The research also adds new clues to why Homotherium ultimately vanished. Given the revised time frame, it’s likely that the scimitar cat was yet another victim of the extinction event that wiped out other Ice Age megafauna, including the woolly mammoth and the cave bear.

It’s thought those animals were driven to extinction by a mix of environmental factors, which may have also included competition for resources with modern humans, who were spreading throughout Europe and the Americas at this time. (See pictures of Ice Age predators found alongside the oldest human in the Americas.)

“Knowing that an animal like Homotherium survived for so long may help us understand the extinction dynamics of felids today,” Paijmans says. “But today’s a very different world from then, and there are things Homotherium didn’t have to deal with that modern animals do.”
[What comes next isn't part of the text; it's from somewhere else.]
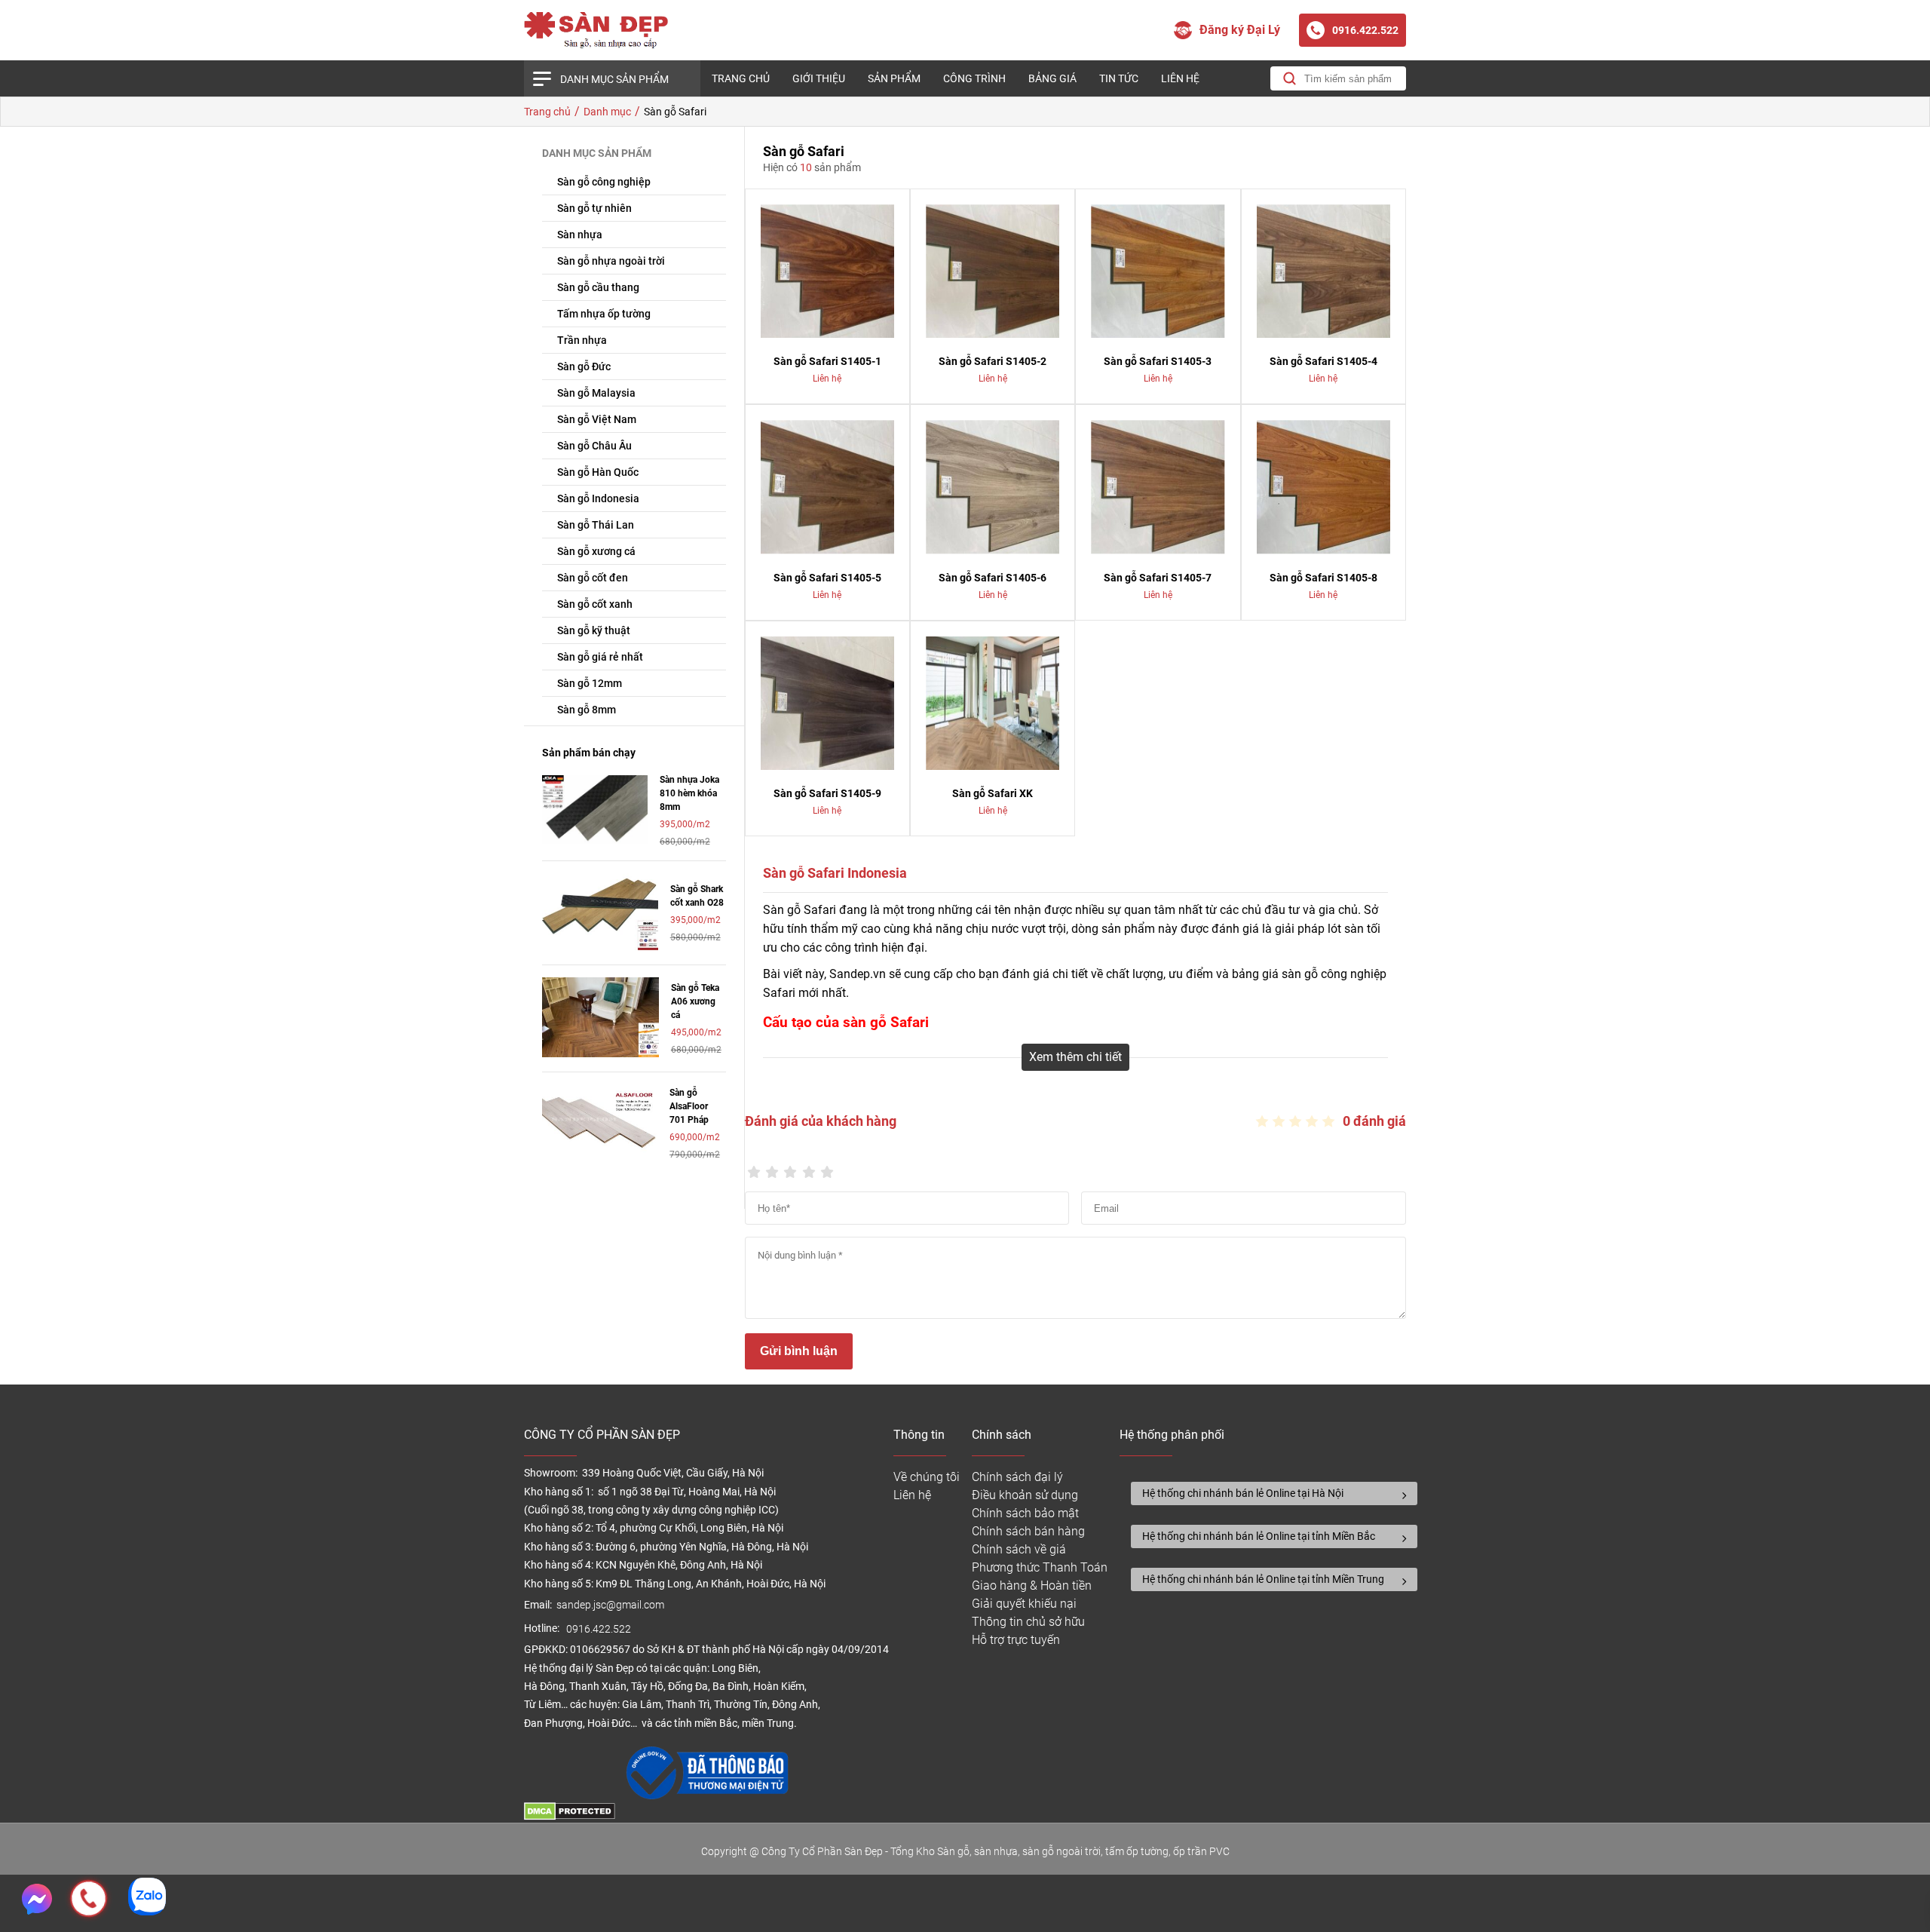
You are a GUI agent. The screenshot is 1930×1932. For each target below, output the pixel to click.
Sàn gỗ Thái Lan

Future work with the saber-toothed genomes may turn up yet more clues. For instance, it’s possible low genetic diversity was one of the factors that led to the species’ global demise, says Larisa DeSantis, a paleontologist at Vanderbilt University who studies Pleistocene megafauna.

"Much like stock investments, diversifying one’s portfolio reduces risk and increases an individual’s likelihood of success,” DeSantis says.

“While some stocks—and similarly some species—may get lucky and perform well, decades of research suggest that low genetic variability makes species increasingly more vulnerable and less able to respond to unanticipated changes in their environment, which may have ultimately led to the eventual extinction of Homotherium."